Opinión
El tiempo se acaba

Aranzadi, Zorrotzaurre, Martutene... barrios de rentas bajas con operaciones urbanísticas a la vista, una emergencia habitacional gestionada a golpe de desalojo y un consenso creciente que oscila entre el “efecto llamada” y la “tolerancia cero”.
Aranzadi desalojo
La policía impide el paso al Convento de Aranzadi en la mañana del desalojo. Alba Schiaffino
15 abr 2026 06:01

Hay escenas que cuando dejan de sorprender condensan el nuevo tono político de una sociedad. Un cordón policial frente a un edificio abandonado; jóvenes magrebíes obligados a salir con lo puesto; declaraciones institucionales que hablan de “orden”, “seguridad” o “responsabilidad”; titulares que sugieren vínculos entre asentamientos y delincuencia. Aranzadi, Zorrotzaurre, Martutene, Etxabakoitz... todos barrios de rentas bajas con operaciones urbanísticas a la vista, una emergencia habitacional gestionada a golpe de desalojo y un consenso creciente que oscila entre el “efecto llamada” y la “tolerancia cero” con las conductas delincuenciales. SalburuaEgia, Hernani, Martzilla y otros muchos frentes completan el mapa inacabado de una pugna entre solidaridad y fascismo en su declinación propia en Euskal Herria.

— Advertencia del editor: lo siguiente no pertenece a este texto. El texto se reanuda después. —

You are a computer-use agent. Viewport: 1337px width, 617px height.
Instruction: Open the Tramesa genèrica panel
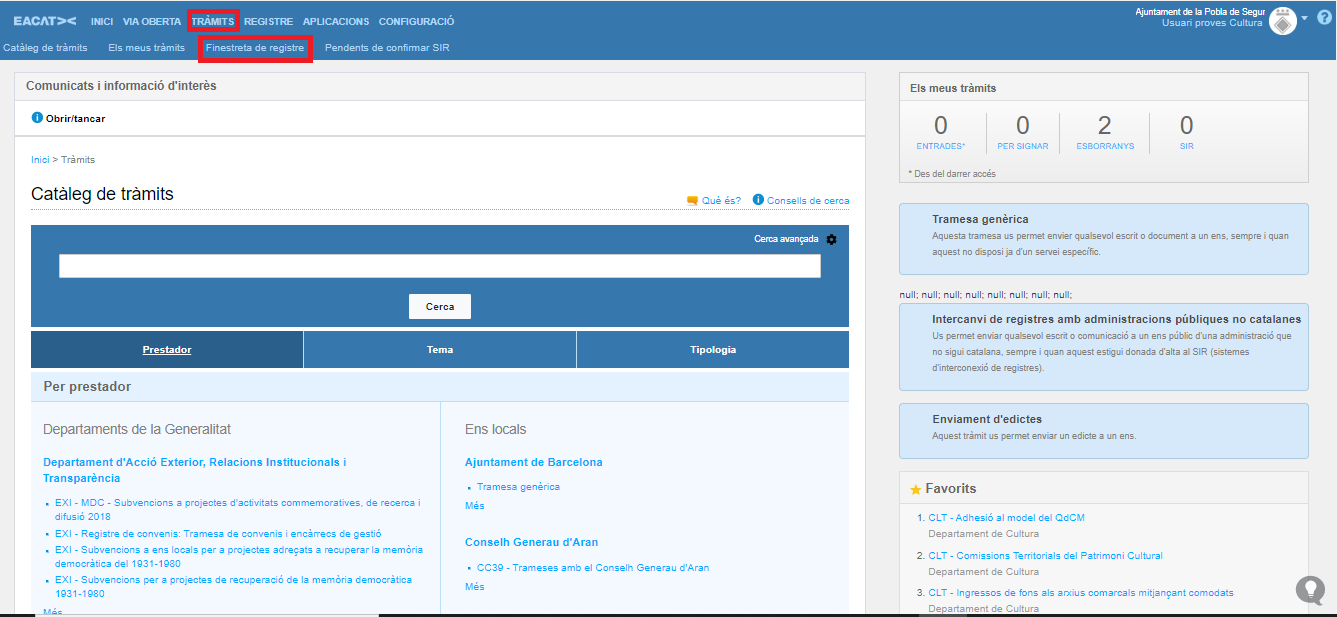(x=1103, y=238)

Las declaraciones de los distintos alcaldes son indistinguibles, eludiendo el debate sobre las condiciones materiales que hay detrás de los asentamientos: dos años de calle para demostrar arraigo, empadronamientos bloqueados, albergues cerrados en pleno invierno y recursos de acogida insuficientes

Es un patrón que va calando. Expresa un desplazamiento sostenido de los marcos institucionales hacia posiciones securitarias, antes exclusivas de las derechas radicales. En esas narrativas, los campamentos no son consecuencia de políticas de vivienda fallidas y de una Ley de Extranjería emparentada con el apartheid, sino un factor de riesgo que exige control policial. La pobreza extrema como problema de orden público.

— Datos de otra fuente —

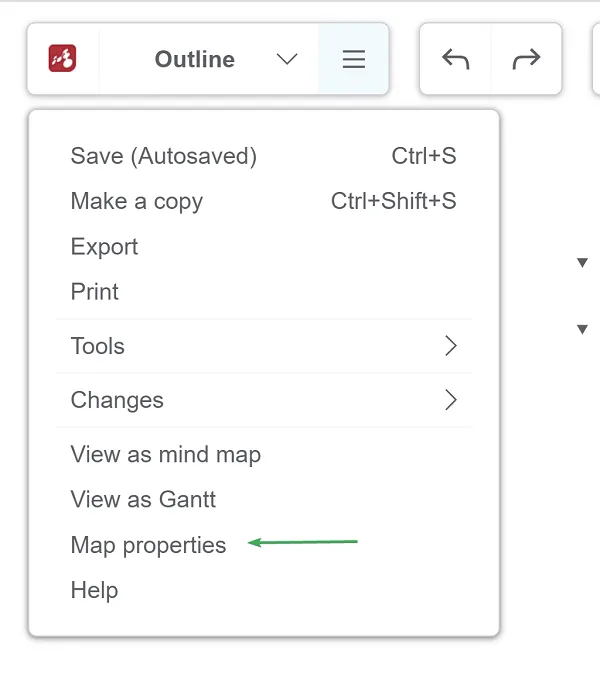Click the Outline map title
This screenshot has width=600, height=687.
194,59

Las declaraciones de los distintos alcaldes son indistinguibles, todo el arco político apela a la necesidad de actuar “para evitar males mayores”. El relato apuntala un marco que convierte a jóvenes migrantes —sin recursos, sin padrón y sin alternativas reales— en el origen del problema. Con ello se elude el debate sobre las condiciones materiales que hay detrás de los asentamientos: dos años de calle para demostrar arraigo, empadronamientos bloqueados, albergues cerrados en pleno invierno, recursos de acogida intermitentes, condicionados e insuficientes.

El Reino de España registra una de las tasas de criminalidad más bajas de las últimas décadas, en un periodo en el que la población extranjera ha aumentado considerablemente. Los estudios coinciden en que las personas en situación irregular evitan el contacto con la policía y cometen menos infracciones que otros grupos. Vincular migración y delincuencia no solo no responde a un diagnóstico empírico, sino que prioriza la vigilancia y el control de los derechos sobre la redistribución. Una línea argumental que convierte la precariedad en sospecha, la irregularidad en culpa y la necesidad en materia policial.

Cada ejercicio de impotencia institucional amplía un poco más el campo del sentido común punitivo. Los partidos políticos que gobiernan las administraciones locales son igual de responsables en la normalización de ese punitivismo. En un contexto de reparto de la riqueza cada vez más desigual, su falta de imaginación política y su gobernanza claudicante ante los poderes económicos, están abriendo las puertas, de par en par, a una penetración profunda de la extrema derecha en el tejido social.